§ Records for processing:
= = = = =

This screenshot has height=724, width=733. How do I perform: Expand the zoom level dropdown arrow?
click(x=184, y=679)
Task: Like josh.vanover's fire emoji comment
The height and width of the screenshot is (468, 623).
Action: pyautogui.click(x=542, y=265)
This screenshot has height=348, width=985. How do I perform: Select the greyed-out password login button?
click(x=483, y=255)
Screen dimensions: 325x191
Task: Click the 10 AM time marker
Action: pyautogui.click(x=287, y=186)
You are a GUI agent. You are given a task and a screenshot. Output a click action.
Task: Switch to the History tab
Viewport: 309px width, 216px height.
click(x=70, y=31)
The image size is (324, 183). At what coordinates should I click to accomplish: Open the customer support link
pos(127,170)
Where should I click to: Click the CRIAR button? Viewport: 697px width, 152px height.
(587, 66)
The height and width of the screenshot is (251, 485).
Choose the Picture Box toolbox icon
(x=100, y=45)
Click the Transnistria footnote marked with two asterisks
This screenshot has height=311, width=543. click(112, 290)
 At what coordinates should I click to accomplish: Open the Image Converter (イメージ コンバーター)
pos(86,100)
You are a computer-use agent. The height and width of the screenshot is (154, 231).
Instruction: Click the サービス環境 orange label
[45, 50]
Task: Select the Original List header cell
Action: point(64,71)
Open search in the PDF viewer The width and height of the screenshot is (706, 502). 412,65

= = = = =

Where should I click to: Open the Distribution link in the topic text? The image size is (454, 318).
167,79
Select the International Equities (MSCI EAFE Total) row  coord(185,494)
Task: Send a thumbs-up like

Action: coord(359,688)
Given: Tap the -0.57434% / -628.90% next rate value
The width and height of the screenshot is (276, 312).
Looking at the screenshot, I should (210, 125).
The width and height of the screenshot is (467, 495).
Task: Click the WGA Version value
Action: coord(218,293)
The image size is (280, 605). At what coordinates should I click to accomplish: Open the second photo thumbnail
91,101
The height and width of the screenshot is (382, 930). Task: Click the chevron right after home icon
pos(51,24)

= = = = =

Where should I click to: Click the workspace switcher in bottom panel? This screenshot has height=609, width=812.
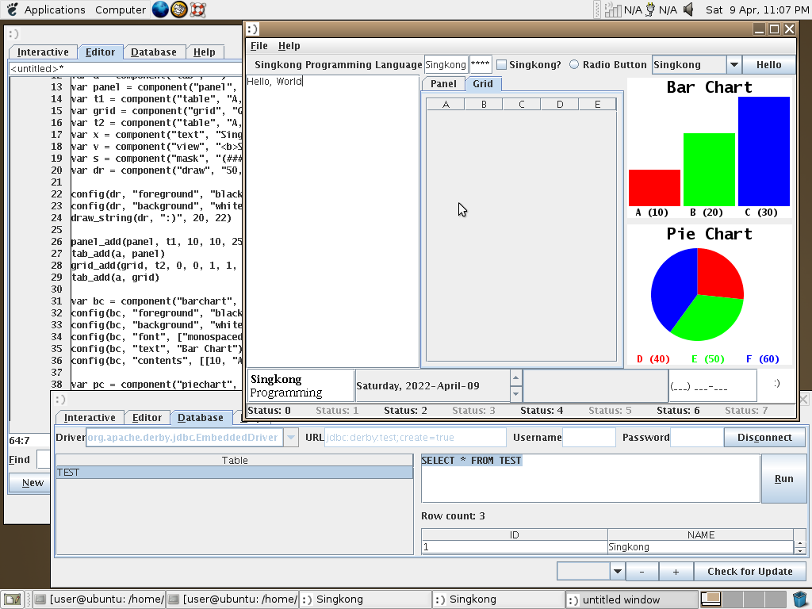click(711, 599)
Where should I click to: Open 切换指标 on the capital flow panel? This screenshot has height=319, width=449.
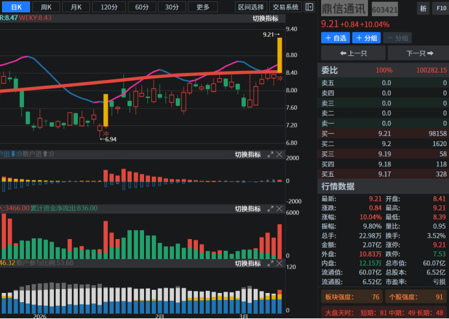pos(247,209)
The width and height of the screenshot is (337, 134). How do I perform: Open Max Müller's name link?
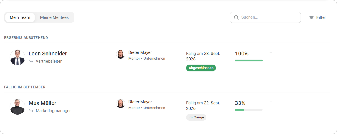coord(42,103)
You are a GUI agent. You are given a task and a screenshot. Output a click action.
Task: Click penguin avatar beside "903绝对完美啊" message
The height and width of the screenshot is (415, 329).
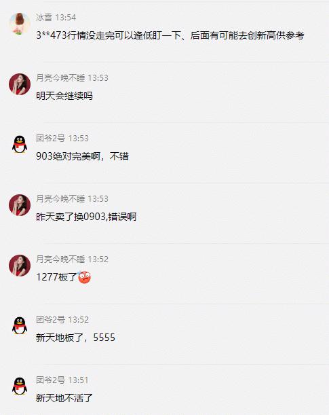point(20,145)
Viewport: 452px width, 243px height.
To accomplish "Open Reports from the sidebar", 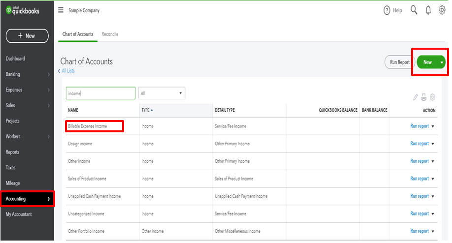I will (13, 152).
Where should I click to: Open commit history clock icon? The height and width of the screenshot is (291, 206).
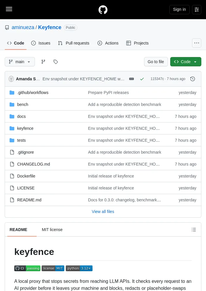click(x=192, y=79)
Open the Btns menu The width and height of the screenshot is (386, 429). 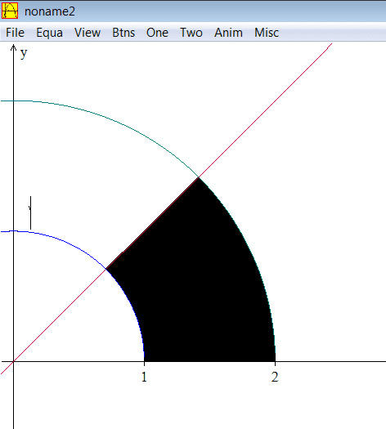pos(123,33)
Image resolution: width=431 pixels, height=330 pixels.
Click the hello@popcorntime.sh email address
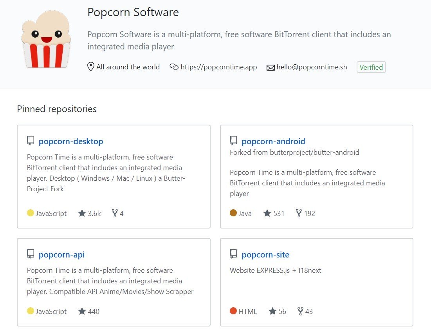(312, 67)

= = = = =

§ Required work:
What you give back must be the stretch above, starting at the line with "This screenshot has height=724, width=733." and ending at the line with "Open search in", copied exactly.

§ Written answer:
This screenshot has height=724, width=733. How do I perform: Expand the zoom level dropdown arrow?
click(x=184, y=679)
Task: Like josh.vanover's fire emoji comment
The height and width of the screenshot is (468, 623).
Action: pyautogui.click(x=542, y=265)
This screenshot has height=348, width=985. How do I perform: Select the greyed-out password login button?
click(x=483, y=255)
Screen dimensions: 325x191
Task: Click the 10 AM time marker
Action: pyautogui.click(x=287, y=186)
You are a GUI agent. You are given a task and a screenshot. Output a click action.
Task: Switch to the History tab
Viewport: 309px width, 216px height.
click(x=70, y=31)
The image size is (324, 183). At what coordinates should I click to accomplish: Open the customer support link
pos(127,170)
Where should I click to: Click the CRIAR button? Viewport: 697px width, 152px height.
(587, 66)
The height and width of the screenshot is (251, 485).
Choose the Picture Box toolbox icon
(x=100, y=45)
Click the Transnistria footnote marked with two asterisks
This screenshot has height=311, width=543. click(112, 290)
 At what coordinates should I click to accomplish: Open the Image Converter (イメージ コンバーター)
pos(86,100)
You are a computer-use agent. The height and width of the screenshot is (154, 231).
Instruction: Click the サービス環境 orange label
[45, 50]
Task: Select the Original List header cell
Action: point(64,71)
Open search in the PDF viewer The width and height of the screenshot is (706, 502). 412,65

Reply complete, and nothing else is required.